I know exactly what you’re going through and I’d love more than anything to tell you that it gets better, but does it really? We just have to learn that what happened to us will never go away, that it replays in our minds constantly until we can’t tell the difference between “there” and “here.”
You asked noose or razor. For now, “keyboard” will do, so you may seek the company of us who will do their upmost to help you through it all.
My thoughts are with you.
Thank you. So much. I’m glad somebody gets it, or is at least trying to.
rare echelon stated that so beautifully …
darlin, as if it is not enough of a burden to go home and to experience tangibly the loneliness and abuse you are experiencing–the added pressure you feel to maintain what amounts to a charade to keep your secrets and to hide your pain…that alone is immensely painful and a very difficult thing to go through. I understand how you feel more than I can express in this mere comment. Suffice it to say that your story in the present takes me back to a time 13…14…15 years ago in my own life.

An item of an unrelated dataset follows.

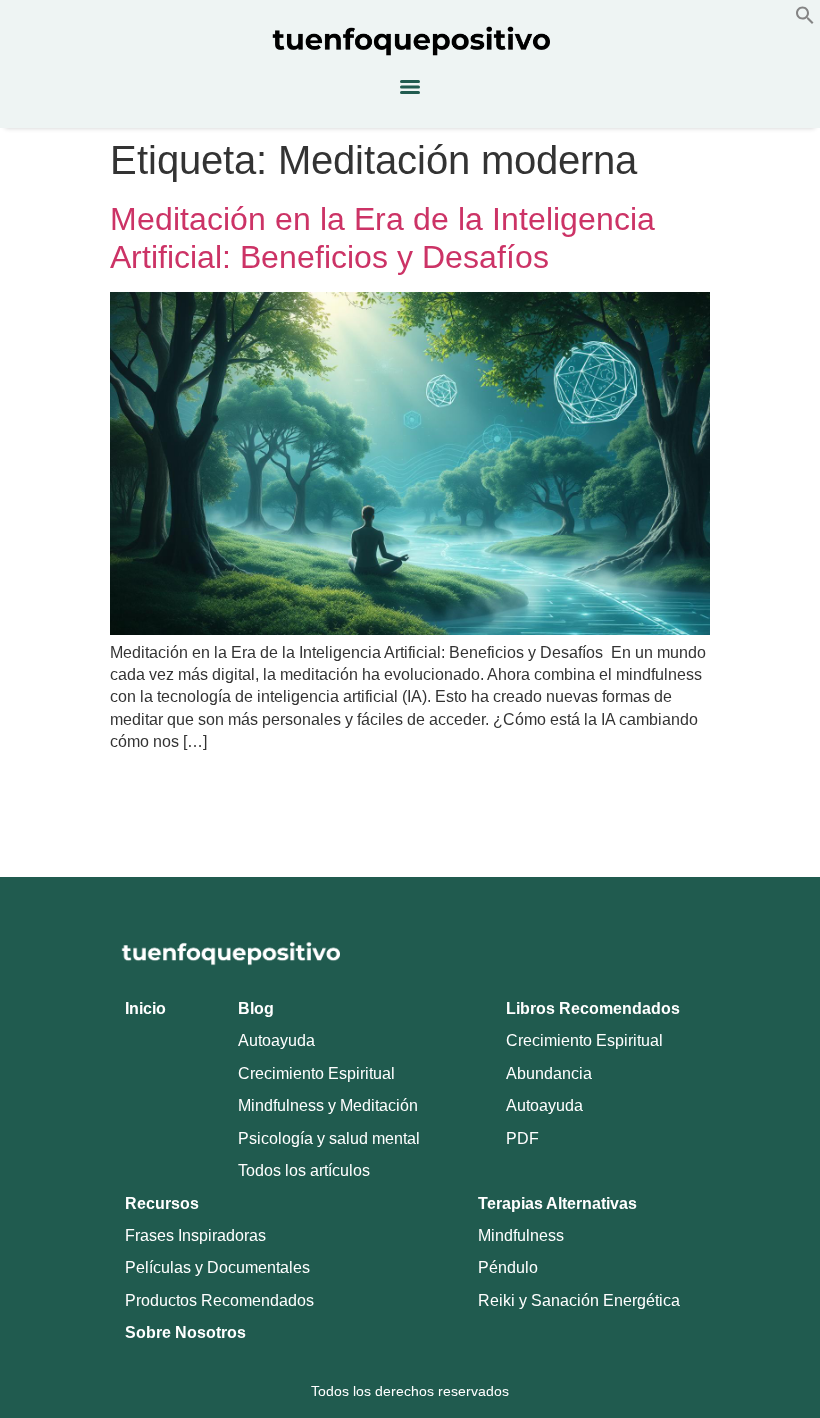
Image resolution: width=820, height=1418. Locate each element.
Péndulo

I want you to know that you would be surprised to know that at your school…in your class…in your neighborhood- you are not alone and I would be willing to bet that there are other people in your circle of “popular” friends who have painful secrets of their own. I say this to emphasize to you that you are perfectly normal and you are not alone in the pain you feel no matter how much it can seem that way sometimes. That pressure to appear “perfect” and “happy” all the time- it really is a heavy burden to place on yourself. I hope you will find the courage to confide in a person that can hug you and relate to you. It is incredibly healing to do so. Be cautious in who you confide in, but I urge you to seek a genuine and authentic friend who you can open up to.
I was that “popular” girl you described. I came to hate the term. ironically, i never felt so lonely as when I was “popular”. People can be cruel. People will try to tear you down if they perceive you as “better” than they are even though it is their own poor image of themselves which is the problem- you are just living your life the best you can.
My heart goes out to you. Please, even if it means telling someone what your mothers boyfriend is doing- he should be held accountable for his actions. he is doing the wrong things- you are a child. he is responsible for his behavior and it is not your burden to protect him or keep his dark secret. I know it will take great courage- but I know you have it in you. Please just dont hurt yourself any more. you dont deserve that. you deserve to be loved and heard and seen for the beautiful soul you possess.
I am here. If you need to talk or a blank page to write- I will never judge you. You are welcome to contact me anytime. My email is yellowbirdsinging@gmail.com. My name is Jynn. You are in my thoughts and I am sending you strength and courage. I hope it reaches you dear heart.
That means more than you will ever know. Thank you so much, your post made me cry but in such a good way. Thank you so so much.